ECLI:NL:RBGEL:2020:7073
Rechtbank Gelderland
- Eerste aanleg - enkelvoudig
- Rechtspraak.nl
Vernietiging van faillissement na verzet door verzoekster
Op 7 oktober 2020 heeft de Rechtbank Gelderland, zittingsplaats Zutphen, uitspraak gedaan in de zaak tussen een verzoekster en Plenus Gouda B.V. De verzoekster had verzet aangetekend tegen haar faillietverklaring, die eerder door de rechtbank was uitgesproken. De rechtbank had mr. S. Boot benoemd als rechter-commissaris en mr. H.J.D. ter Waarbeek als curator. In het verzetschrift, dat op 22 september 2020 ter griffie was ingediend, stelde de verzoekster dat zij niet in de toestand verkeerde dat zij had opgehouden te betalen, en dat de aanvrager van het faillissement, Plenus, inmiddels was betaald. Beide partijen stemden in met de vernietiging van het faillissementsvonnis en met schriftelijke afdoening van de zaak.

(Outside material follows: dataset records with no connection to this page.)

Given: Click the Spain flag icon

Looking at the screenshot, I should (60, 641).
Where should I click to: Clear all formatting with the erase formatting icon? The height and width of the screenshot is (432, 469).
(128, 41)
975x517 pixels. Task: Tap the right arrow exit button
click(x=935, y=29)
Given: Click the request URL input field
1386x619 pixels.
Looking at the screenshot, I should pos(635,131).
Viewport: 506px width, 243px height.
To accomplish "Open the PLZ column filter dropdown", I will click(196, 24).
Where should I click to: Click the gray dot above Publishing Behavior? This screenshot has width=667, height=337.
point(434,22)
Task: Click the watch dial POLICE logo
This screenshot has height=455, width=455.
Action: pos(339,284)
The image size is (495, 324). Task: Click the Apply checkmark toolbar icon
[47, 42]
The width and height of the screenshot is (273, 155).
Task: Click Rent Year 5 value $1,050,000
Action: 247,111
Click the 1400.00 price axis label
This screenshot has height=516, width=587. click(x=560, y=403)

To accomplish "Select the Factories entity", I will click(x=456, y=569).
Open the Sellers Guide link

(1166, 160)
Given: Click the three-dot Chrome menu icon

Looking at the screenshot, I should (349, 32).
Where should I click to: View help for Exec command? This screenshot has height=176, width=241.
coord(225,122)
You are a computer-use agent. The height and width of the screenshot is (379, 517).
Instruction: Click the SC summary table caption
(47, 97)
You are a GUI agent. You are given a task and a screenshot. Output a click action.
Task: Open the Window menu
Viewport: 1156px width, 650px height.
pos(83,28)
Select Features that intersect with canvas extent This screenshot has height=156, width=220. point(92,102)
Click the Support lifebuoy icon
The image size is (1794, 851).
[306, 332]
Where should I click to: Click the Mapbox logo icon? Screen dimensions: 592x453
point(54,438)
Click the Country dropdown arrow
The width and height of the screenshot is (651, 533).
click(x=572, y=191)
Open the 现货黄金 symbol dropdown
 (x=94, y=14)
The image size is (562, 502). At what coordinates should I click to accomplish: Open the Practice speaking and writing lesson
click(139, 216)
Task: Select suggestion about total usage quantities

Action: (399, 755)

De rechtbank heeft de stukken beoordeeld en vastgesteld dat de vordering van Plenus inmiddels was voldaan. Gezien deze omstandigheden heeft de rechtbank het verzet van de verzoekster gehonoreerd. De rechtbank heeft echter ook geoordeeld dat er redenen zijn om de verzoekster te belasten met de kosten van het faillissement. In de beslissing heeft de rechtbank het eerdere vonnis van faillietverklaring vernietigd en de kosten van het faillissement vastgesteld op € 3.944,19, vermeerderd met BTW voor het salaris van de curator, en € 157,77 voor verschotten, eveneens vermeerderd met BTW. De verzoekster is veroordeeld tot betaling van deze bedragen aan de curator, mr. Ter Waarbeek. Het vonnis is openbaar uitgesproken door mr. E. Schippers op 7 oktober 2020.